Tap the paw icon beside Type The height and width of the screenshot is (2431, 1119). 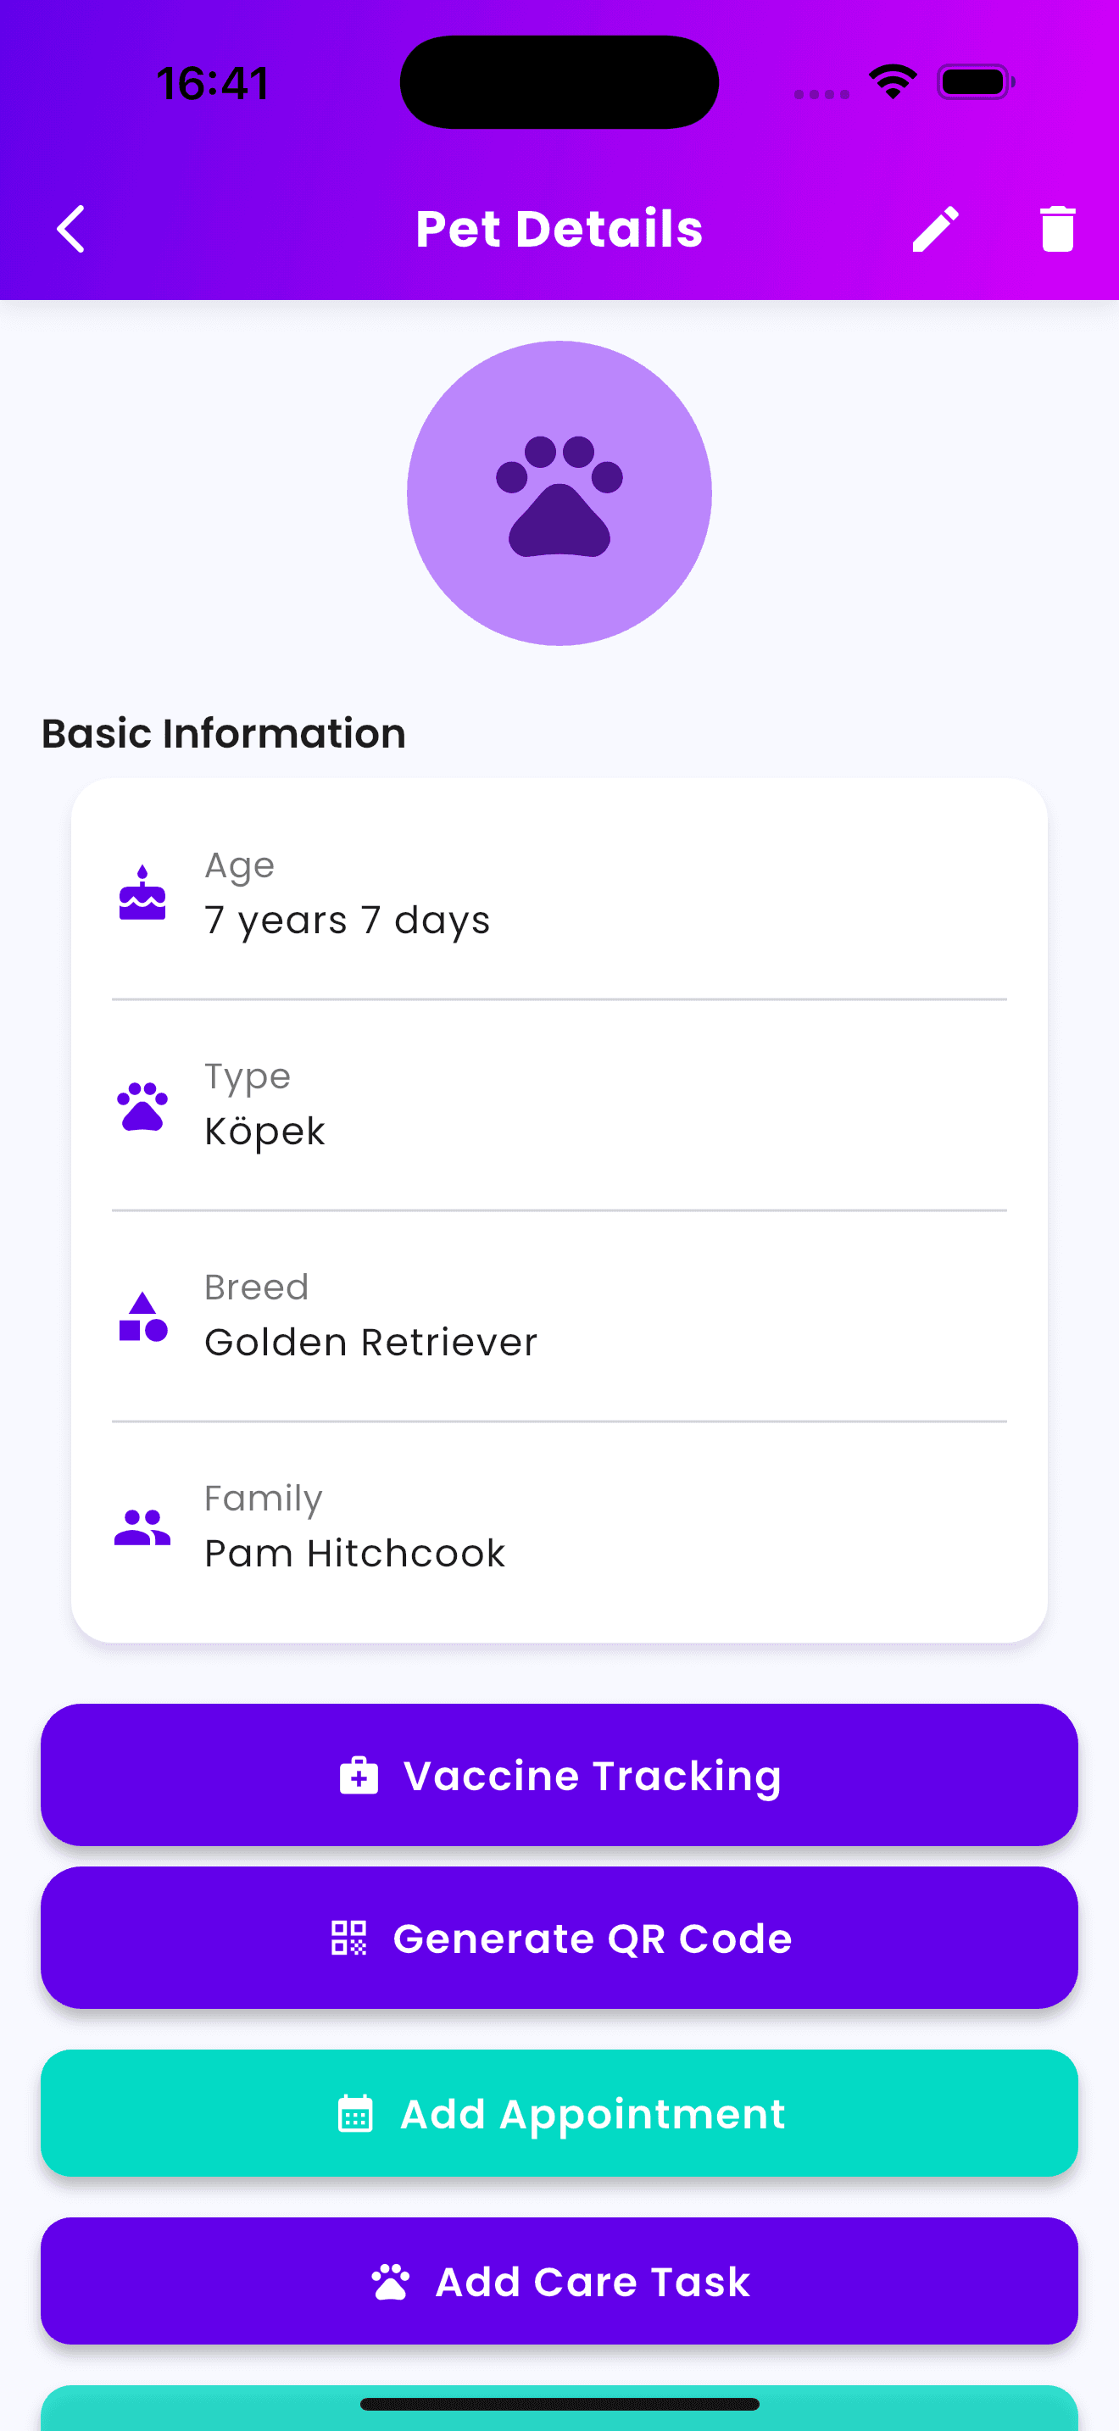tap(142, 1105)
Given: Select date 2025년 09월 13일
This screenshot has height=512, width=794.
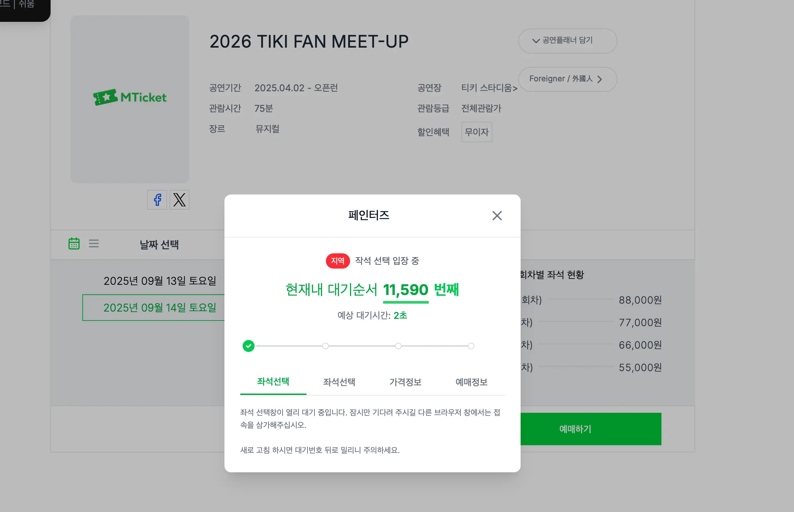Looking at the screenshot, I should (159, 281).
##########
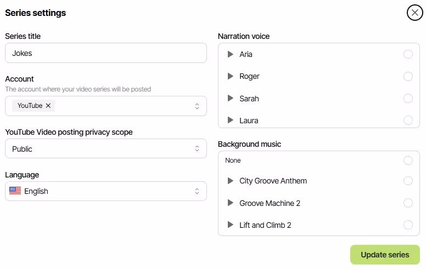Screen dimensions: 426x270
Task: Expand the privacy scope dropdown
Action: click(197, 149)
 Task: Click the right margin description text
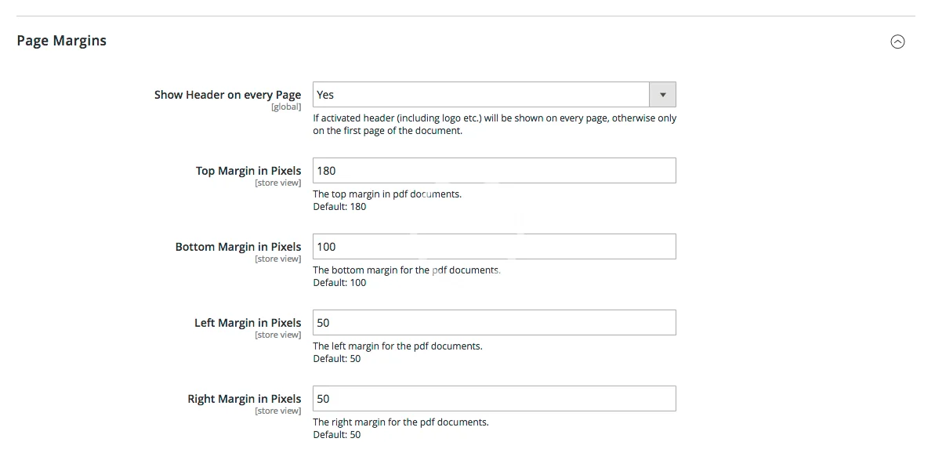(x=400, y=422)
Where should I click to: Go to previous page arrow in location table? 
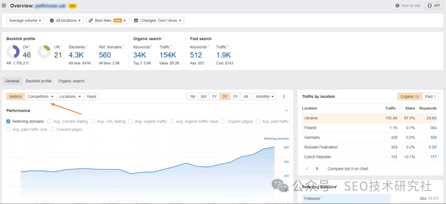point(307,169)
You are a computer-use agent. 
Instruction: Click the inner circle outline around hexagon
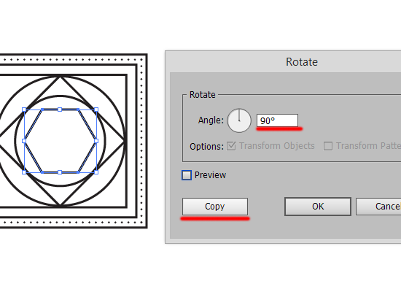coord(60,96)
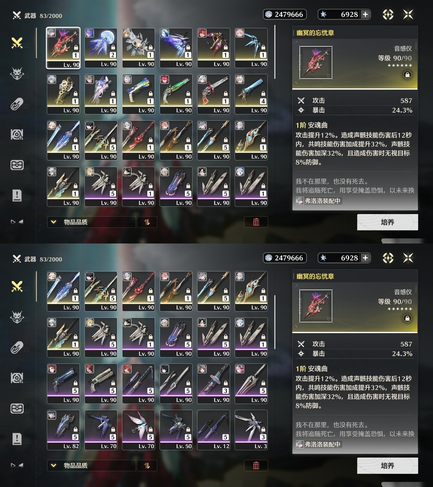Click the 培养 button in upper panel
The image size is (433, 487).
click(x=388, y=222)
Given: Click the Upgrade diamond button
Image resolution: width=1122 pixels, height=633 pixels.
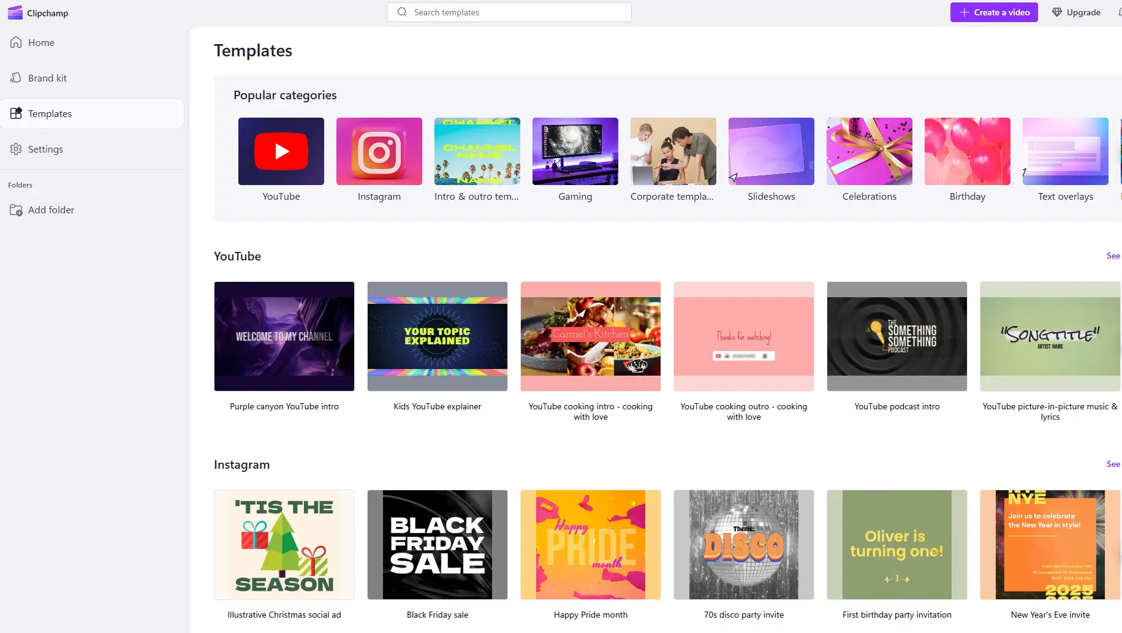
##########
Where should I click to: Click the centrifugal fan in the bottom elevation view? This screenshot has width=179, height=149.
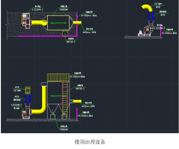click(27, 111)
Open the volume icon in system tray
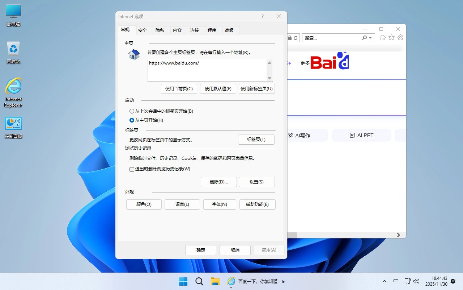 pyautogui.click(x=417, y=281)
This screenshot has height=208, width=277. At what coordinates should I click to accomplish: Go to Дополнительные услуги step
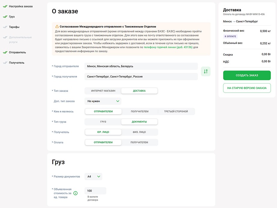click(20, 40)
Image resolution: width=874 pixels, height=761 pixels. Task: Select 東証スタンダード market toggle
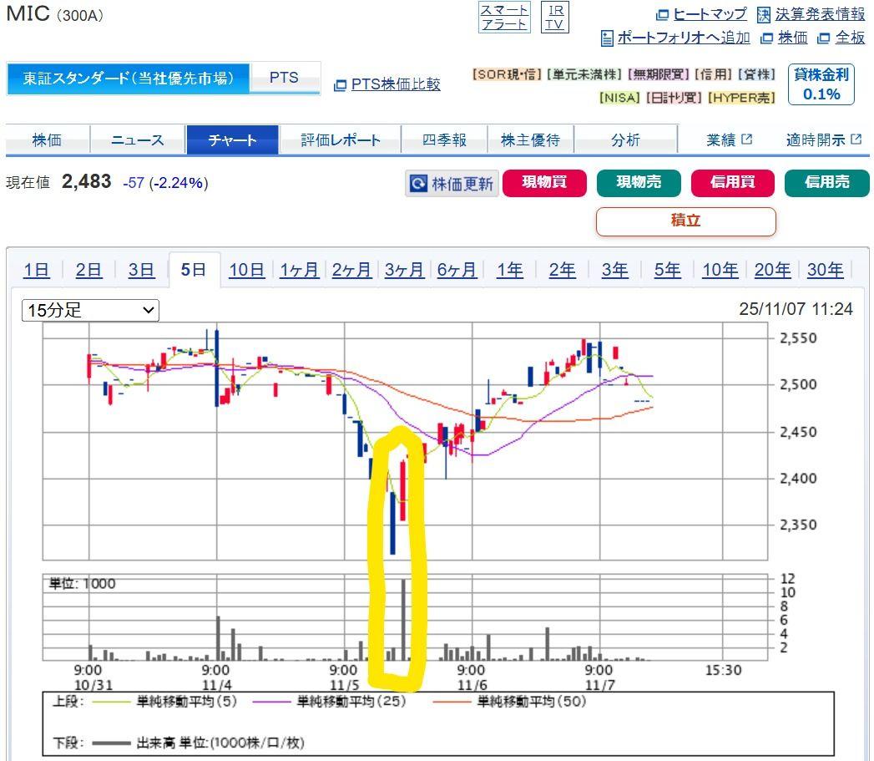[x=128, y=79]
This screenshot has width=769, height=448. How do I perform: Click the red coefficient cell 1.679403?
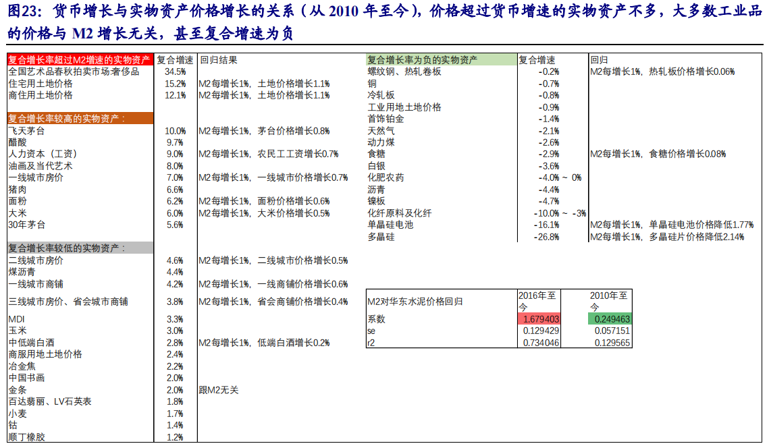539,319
##########
## EXERCISE
Restate word for word the lines of the data above that begin at the line with "Task: Click the" and end at the line with "Image resolution: width=1122", keeping both ends and dropping every picture.

## WRITTEN ANSWER
 Task: Click the right margin description text
(x=400, y=422)
Where should I click to: Go to previous page arrow in location table? 
point(307,169)
You are a computer-use agent. 
Instruction: Click the inner circle outline around hexagon
coord(60,96)
Click the 培养 button in upper panel
The image size is (433, 487).
click(x=388, y=222)
Given: Click the Upgrade diamond button
Image resolution: width=1122 pixels, height=633 pixels.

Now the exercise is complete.